Typical Executable Workflow (MacOS)

You begin by clicking the app that can be found inside the vchdfe/bin folder. You may need to click OK to give permission to use the app.

At this point we recommend to exploit parallelization of the underlying code by changing an environment variable to be equal to the number of cores in your computer. Let num_cores be the number of cores. You can run the following line

set JULIA_NUM_THREADS=num_cores

Then, if you completed all instalation steps you may run

cd path_to_data
vchdfe my_data.csv --OPTIONS

where OPTIONS depend on the structure of your data.

Detailed examples

Suppose we have a dataset my_data.csv that is stored in "project_path". The structure of the data is such that the fifth column corresponds to the worker identifier, the third column corresponds to the firm identifier and the fourth column corresponds to the outcome.
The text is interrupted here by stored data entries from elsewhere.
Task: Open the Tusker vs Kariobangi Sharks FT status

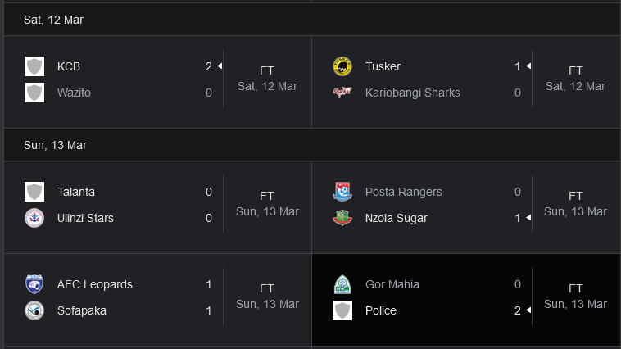Action: (575, 71)
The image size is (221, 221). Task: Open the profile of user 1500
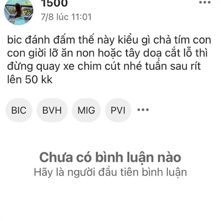coord(54,3)
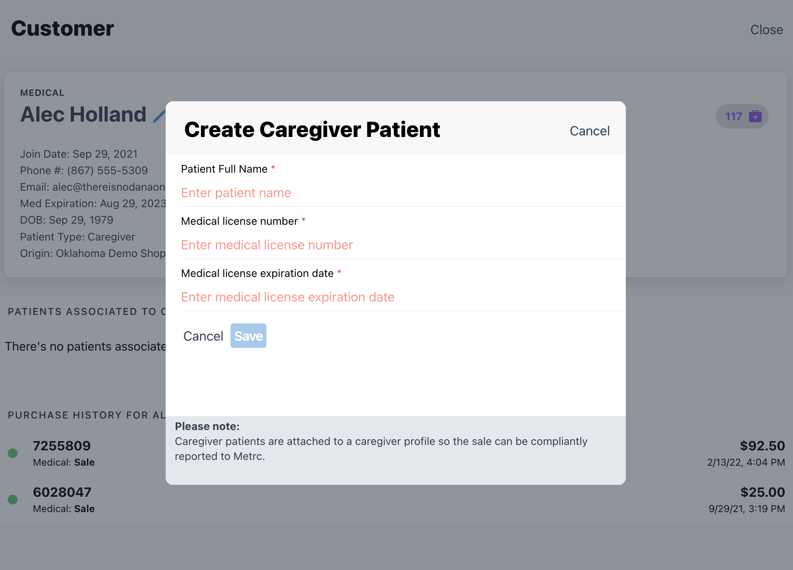Open purchase order 6028047
The height and width of the screenshot is (570, 793).
[x=62, y=492]
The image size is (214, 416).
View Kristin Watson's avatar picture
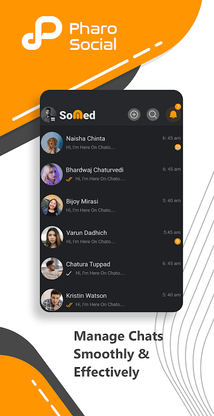click(x=52, y=300)
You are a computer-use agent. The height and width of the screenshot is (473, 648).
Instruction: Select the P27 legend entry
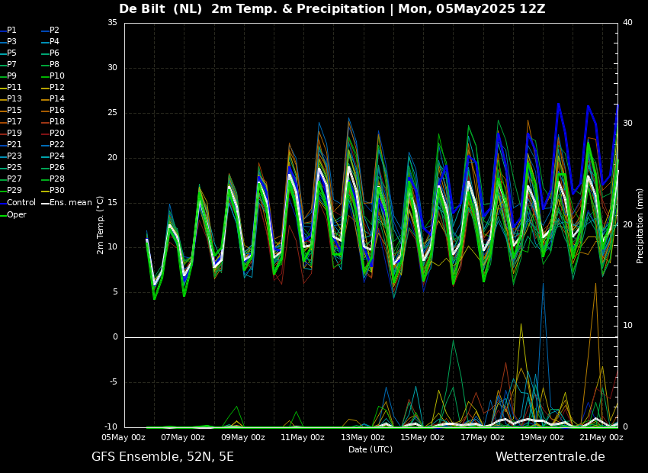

Moreover, we want to store a summary of the results in this location "project_path/summary.txt", and the detailed output (Pii and Bii matrices, stored fixed effects, etc.) here "project_path/output.csv". You begin by opening the app as shown in the previous section.

  1. To obtain all three bias-corrected components (variance of worker effects, variance of firm effects, and covariance of worker-firm effects), we only need to type in the terminal

    cd project_path
    
    vchdfe my_data.csv --first_id 5 --second_id 3 --write_results --write_detailed_csv --detailed_csv_path output.csv --results_path summary.txt
  2. To run the same thing while but we want to partial out the covariates in columns 7 and 8, we type in the terminal

    cd project_path
    
    vchdfe my_data.csv --first_id 5 --second_id 3 --covariates Column7 Column8--write_results --write_detailed_csv --detailed_csv_path output.csv --results_path summary.txt 
  3. To only obtain the bias-correction and regress the second effects (e.g. firm effects) onto the observables in columns 7 and 8 instead, we type in the terminal

    cd project_path
    
    vchdfe my_data.csv --first_id 5 --second_id 3 --do_lincom --lincom_covariates Column7 Column8 --write_results --write_detailed_csv --detailed_csv_path output.csv --results_path summary.txt  

About the current version

  • The bias-correction currently only runs on a two-way fixed effects model without controls.

  • The user can manually preadjust the outcome. For instance, in an AKM context, the user can run first $y = pe + fe + Xb + e$ , where $pe$ are person effects and $fe$ are firm effects, and feed into the routine $y-Xb$ as the outcome.